# Assignment
Please copy out the entries until you have copied the line that contains "Товари (311, 70)", beginning with the first line.

━━━ Records for the task ━━━

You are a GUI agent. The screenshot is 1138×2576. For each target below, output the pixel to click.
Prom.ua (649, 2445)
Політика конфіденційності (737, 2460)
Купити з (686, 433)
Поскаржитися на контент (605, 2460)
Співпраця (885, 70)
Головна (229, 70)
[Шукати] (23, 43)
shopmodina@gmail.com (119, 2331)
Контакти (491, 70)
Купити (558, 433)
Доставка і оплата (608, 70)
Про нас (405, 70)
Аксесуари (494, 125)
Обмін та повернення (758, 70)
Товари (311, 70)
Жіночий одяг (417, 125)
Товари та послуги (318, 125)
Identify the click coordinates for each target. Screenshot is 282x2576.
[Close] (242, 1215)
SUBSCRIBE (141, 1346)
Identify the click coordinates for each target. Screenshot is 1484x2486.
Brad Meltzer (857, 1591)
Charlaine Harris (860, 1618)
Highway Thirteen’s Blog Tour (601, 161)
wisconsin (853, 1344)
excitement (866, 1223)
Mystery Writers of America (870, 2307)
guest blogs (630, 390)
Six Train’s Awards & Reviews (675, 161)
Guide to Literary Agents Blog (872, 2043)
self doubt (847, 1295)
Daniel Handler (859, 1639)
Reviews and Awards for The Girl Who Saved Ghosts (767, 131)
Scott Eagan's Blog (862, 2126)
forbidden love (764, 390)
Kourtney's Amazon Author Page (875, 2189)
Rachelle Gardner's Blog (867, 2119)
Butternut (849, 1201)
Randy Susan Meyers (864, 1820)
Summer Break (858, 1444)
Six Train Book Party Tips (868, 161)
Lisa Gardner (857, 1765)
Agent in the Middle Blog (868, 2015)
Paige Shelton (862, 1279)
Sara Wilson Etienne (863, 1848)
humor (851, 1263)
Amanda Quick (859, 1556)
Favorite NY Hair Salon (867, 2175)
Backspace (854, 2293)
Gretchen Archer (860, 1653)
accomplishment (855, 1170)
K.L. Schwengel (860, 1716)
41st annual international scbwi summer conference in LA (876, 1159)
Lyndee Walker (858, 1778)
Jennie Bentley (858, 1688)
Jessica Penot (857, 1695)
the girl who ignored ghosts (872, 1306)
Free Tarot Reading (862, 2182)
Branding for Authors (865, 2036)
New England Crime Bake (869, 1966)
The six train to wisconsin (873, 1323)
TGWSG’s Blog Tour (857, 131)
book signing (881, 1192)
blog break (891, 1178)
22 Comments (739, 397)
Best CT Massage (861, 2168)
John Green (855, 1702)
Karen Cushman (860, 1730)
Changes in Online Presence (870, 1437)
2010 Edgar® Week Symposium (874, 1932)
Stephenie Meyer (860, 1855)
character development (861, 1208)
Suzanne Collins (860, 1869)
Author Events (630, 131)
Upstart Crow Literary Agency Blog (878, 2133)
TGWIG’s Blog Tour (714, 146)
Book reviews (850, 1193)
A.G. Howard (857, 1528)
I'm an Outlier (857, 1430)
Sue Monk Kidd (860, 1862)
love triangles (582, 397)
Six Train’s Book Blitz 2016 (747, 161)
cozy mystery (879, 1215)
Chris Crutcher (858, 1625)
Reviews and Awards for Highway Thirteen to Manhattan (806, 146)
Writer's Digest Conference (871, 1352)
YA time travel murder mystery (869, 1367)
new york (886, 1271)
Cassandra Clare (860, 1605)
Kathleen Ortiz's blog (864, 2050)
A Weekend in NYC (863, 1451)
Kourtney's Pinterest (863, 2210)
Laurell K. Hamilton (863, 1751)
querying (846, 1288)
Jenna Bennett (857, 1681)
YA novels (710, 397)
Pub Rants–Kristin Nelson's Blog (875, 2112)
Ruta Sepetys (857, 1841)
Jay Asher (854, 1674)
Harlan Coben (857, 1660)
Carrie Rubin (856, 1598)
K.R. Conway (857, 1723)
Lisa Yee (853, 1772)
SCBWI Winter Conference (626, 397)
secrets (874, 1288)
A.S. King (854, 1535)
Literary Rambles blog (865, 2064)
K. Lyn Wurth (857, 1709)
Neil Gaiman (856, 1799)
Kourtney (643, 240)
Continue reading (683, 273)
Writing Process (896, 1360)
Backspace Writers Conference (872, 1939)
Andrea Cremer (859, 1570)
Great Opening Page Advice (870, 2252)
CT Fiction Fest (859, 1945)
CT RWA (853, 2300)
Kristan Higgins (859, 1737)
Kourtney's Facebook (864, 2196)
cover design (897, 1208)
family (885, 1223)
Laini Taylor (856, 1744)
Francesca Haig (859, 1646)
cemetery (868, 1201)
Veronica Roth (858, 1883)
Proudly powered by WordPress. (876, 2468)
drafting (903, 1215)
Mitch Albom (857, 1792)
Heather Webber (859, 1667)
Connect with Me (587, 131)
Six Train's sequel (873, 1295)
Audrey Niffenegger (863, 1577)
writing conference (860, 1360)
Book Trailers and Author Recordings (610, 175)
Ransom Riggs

━━━

# Task response
You are a GUI agent. The screenshot is 1138×2576. For each target below, output the pixel to click.
Prom.ua (649, 2445)
Політика конфіденційності (737, 2460)
Купити з (686, 433)
Поскаржитися на контент (605, 2460)
Співпраця (885, 70)
Головна (229, 70)
[Шукати] (23, 43)
shopmodina@gmail.com (119, 2331)
Контакти (491, 70)
Купити (558, 433)
Доставка і оплата (608, 70)
Про нас (405, 70)
Аксесуари (494, 125)
Обмін та повернення (758, 70)
Товари (311, 70)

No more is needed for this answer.